(Collected data)
——————————

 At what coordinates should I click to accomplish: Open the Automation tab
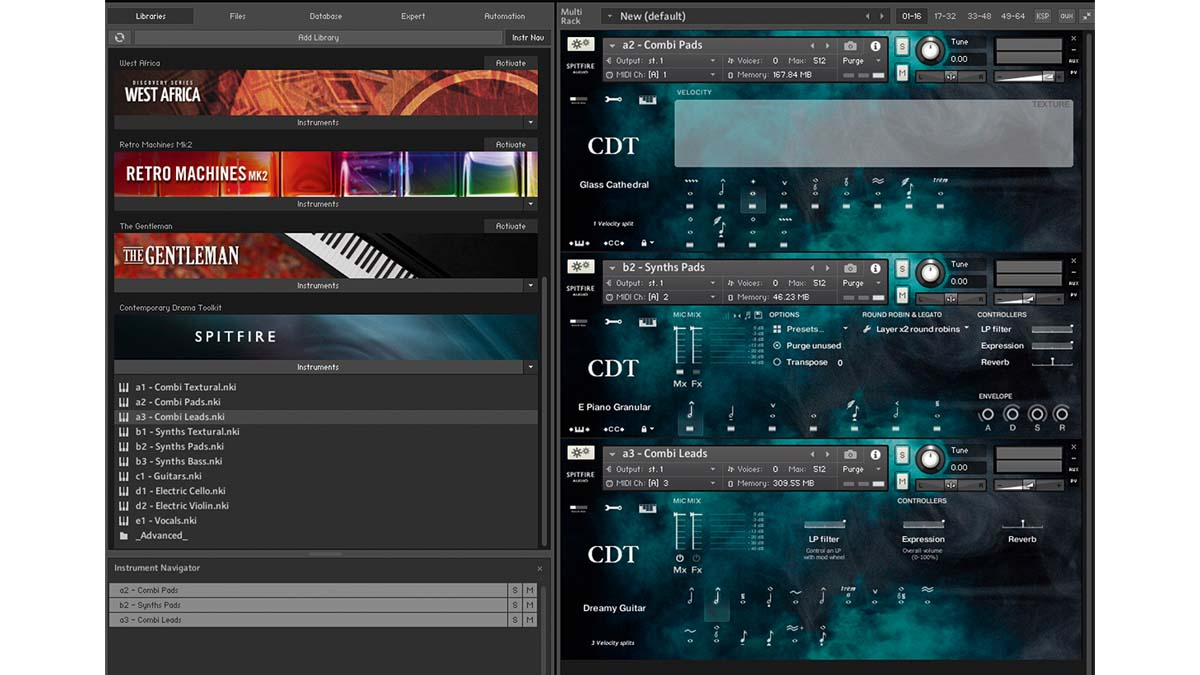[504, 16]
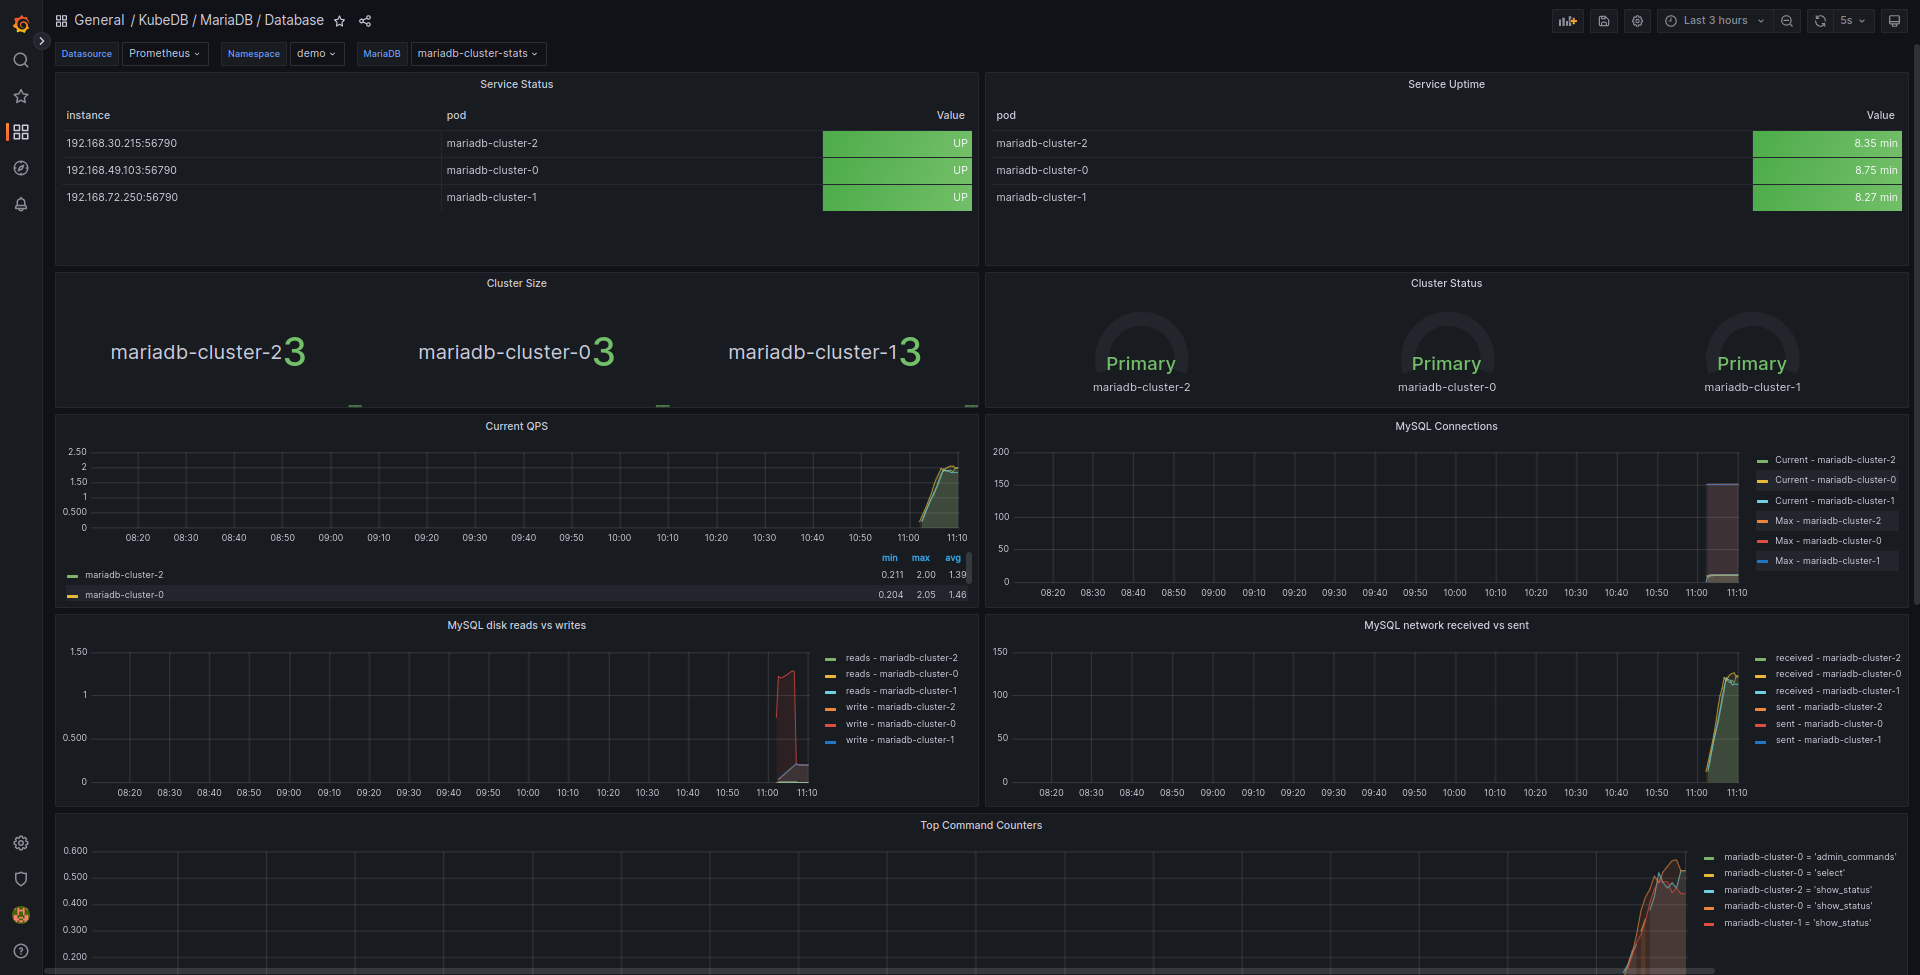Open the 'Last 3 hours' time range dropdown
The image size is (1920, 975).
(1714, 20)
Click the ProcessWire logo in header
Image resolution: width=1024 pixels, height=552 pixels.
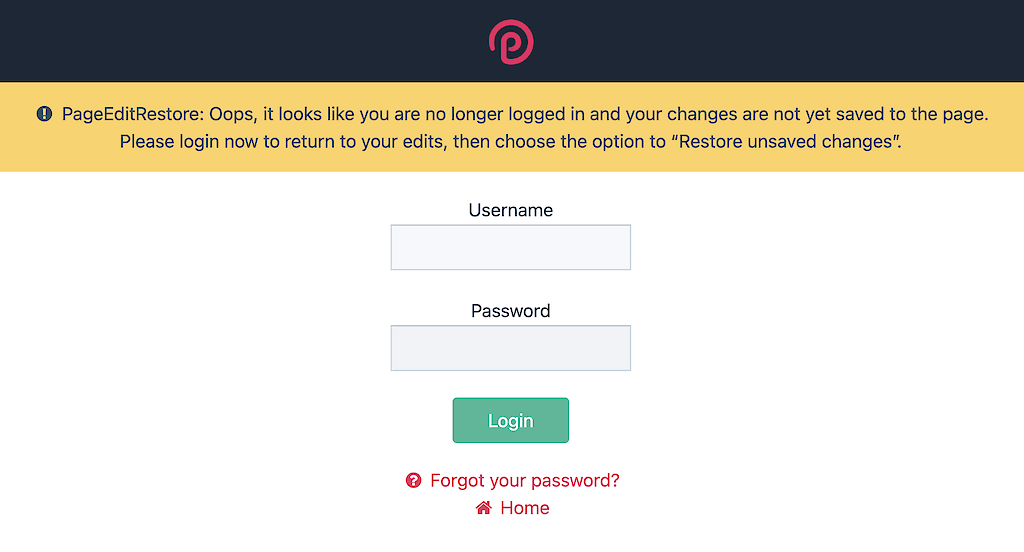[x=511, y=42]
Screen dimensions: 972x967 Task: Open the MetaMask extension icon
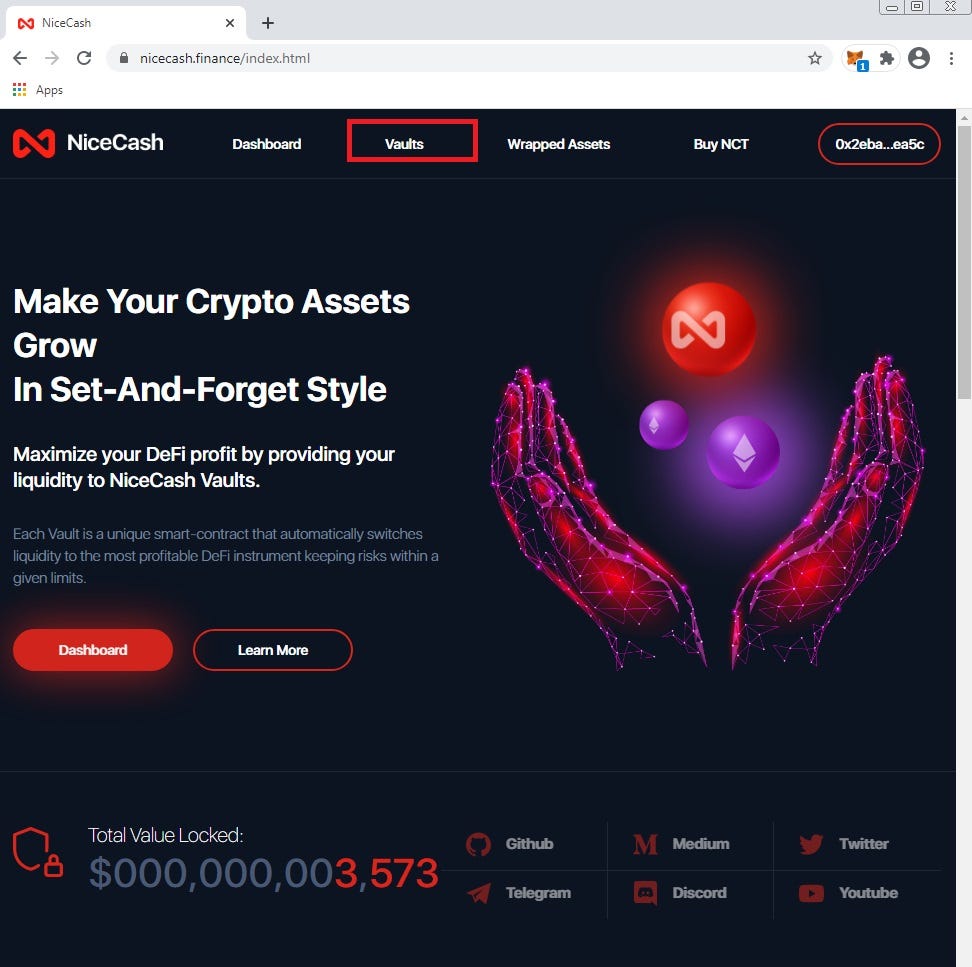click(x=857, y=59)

——————————

Rewrite every item, replacing "header" with "top bar" and keeping everything else the same. Leave the pictures out of your answer.

- [Solution to this problem]:
 At what coordinates should I click to accomplish: Open the Automation tab
[504, 16]
Open the 'Last 3 hours' time range dropdown
The image size is (1920, 975).
(1714, 20)
Click the ProcessWire logo in top bar
Image resolution: width=1024 pixels, height=552 pixels.
[x=511, y=42]
Screen dimensions: 972x967 Task: Open the MetaMask extension icon
click(x=857, y=59)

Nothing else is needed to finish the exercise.